I wonder how can you guarantee that for current and future compilers without
having the standard saying and compiler facilities to ensure that.  See below.

> Thanks,
> David (on behalf of the jemalloc developers
> [1] That being said, we don't compile or test on those architectures, and
> so probably don't work there in the first place if I'm being honest. But
> we'd also like to avoid making that a permanent state of affairs that can't
> be changed.

On Thu, Oct 05, 2017 at 04:50:32PM -0700, David Goldblatt wrote:
> We can avoid it in the short term without a ton of pain. In the long run it
> would be nice to have, but I wouldn't want to tie our release schedule to
> FreeBSD's too tightly (our CI is improving to the point where the tip of
> the dev branch gets tested about as well as releases would be, so we're
> trying to de-emphasize release vs. non-release versions). Do you have a
> sense of when the situation might change (if only so I know when to check
> back)?
> Thanks for the replies on this, they've been super helpful.
I do not think so.

You are talking about importing C++ code into libc.  Libc _implements_
C runtime, which is a dependency of any C++ runtime.  That is, we
cannot allow C++ runtime to be dragged into libc.
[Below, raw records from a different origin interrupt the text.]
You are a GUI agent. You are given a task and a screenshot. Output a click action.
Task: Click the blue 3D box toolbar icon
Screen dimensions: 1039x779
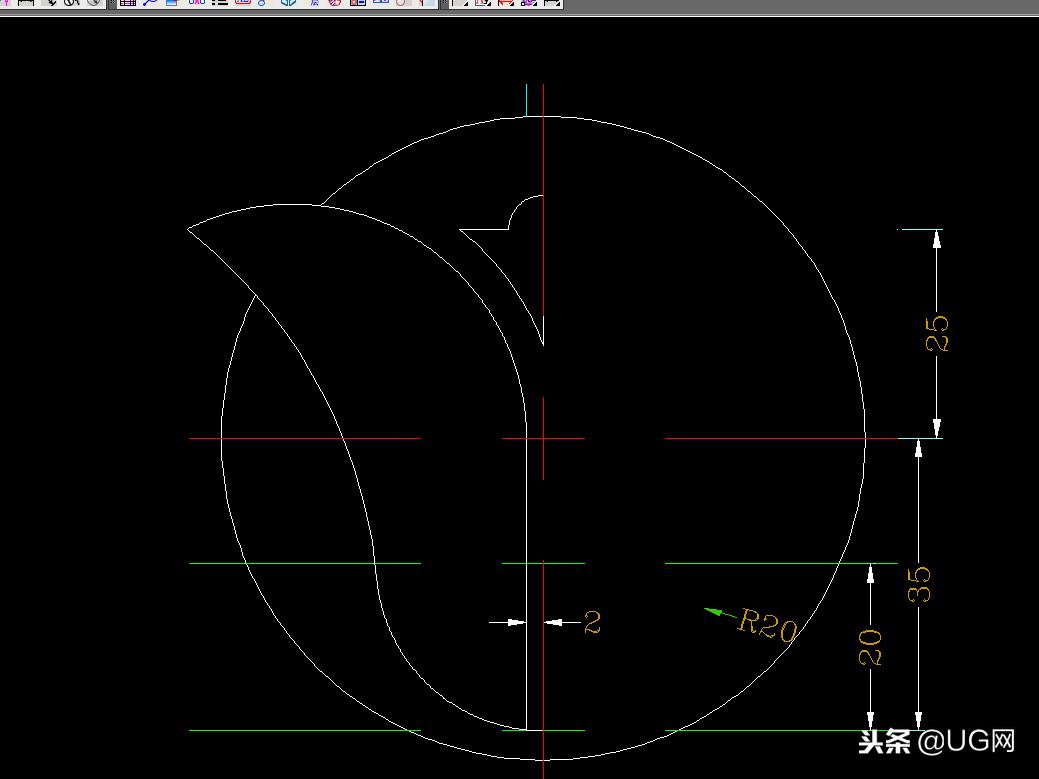point(289,3)
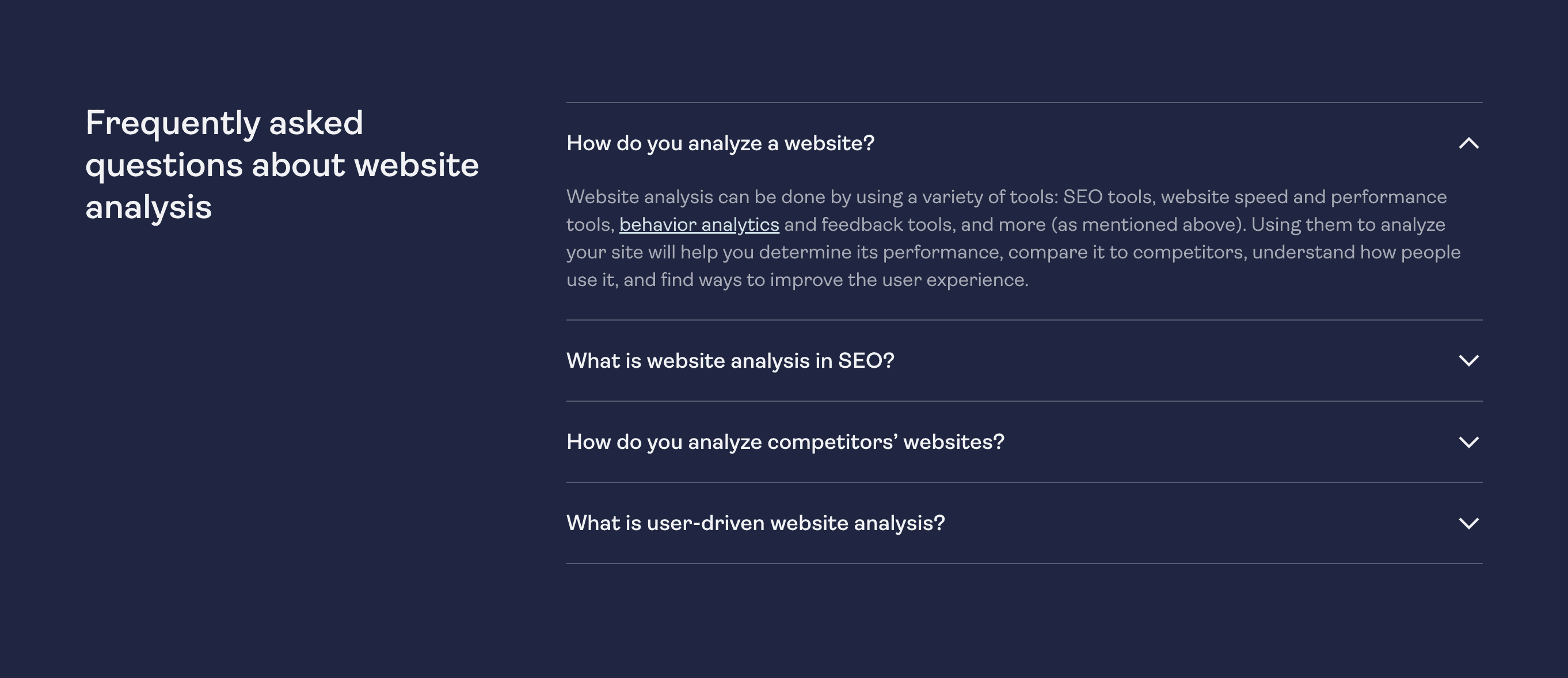1568x678 pixels.
Task: Open "What is user-driven website analysis?" answer
Action: click(1025, 523)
C++ freestanding implementation, by the standard, is required to provide
the runtime typeinfo, exceptions, intialization and termination support
(i.e. atexit/cxa_atexit and most important cxa_thread_atexit, if you
use TLS) and so on.  It clearly gives the cycle in the dependencies.
There is no requirement on the compilers to not use these features
in unexpected ways, and looking at the current compiler evolution, I do
expect that these features would bite us simply because we allowed C++
code in libc.

We already have some issues die to the jemalloc reliance on pthreads,
which makes the bootstraping a problem. We have to maintain the ugly
fake init trick to postpone malloc for the mutexes backing store
inside libthr to allow jemalloc to initialize without causing cyclic

Also, our C runtime (rtld/libc/libthr and perhaps libm) is currently
only requires C compiler (and assembler and linker) to compile. Having
C++ requirement for compilation, assuming the runtime issues I noted
above are somewhat avoided, is also not a move I consider useful.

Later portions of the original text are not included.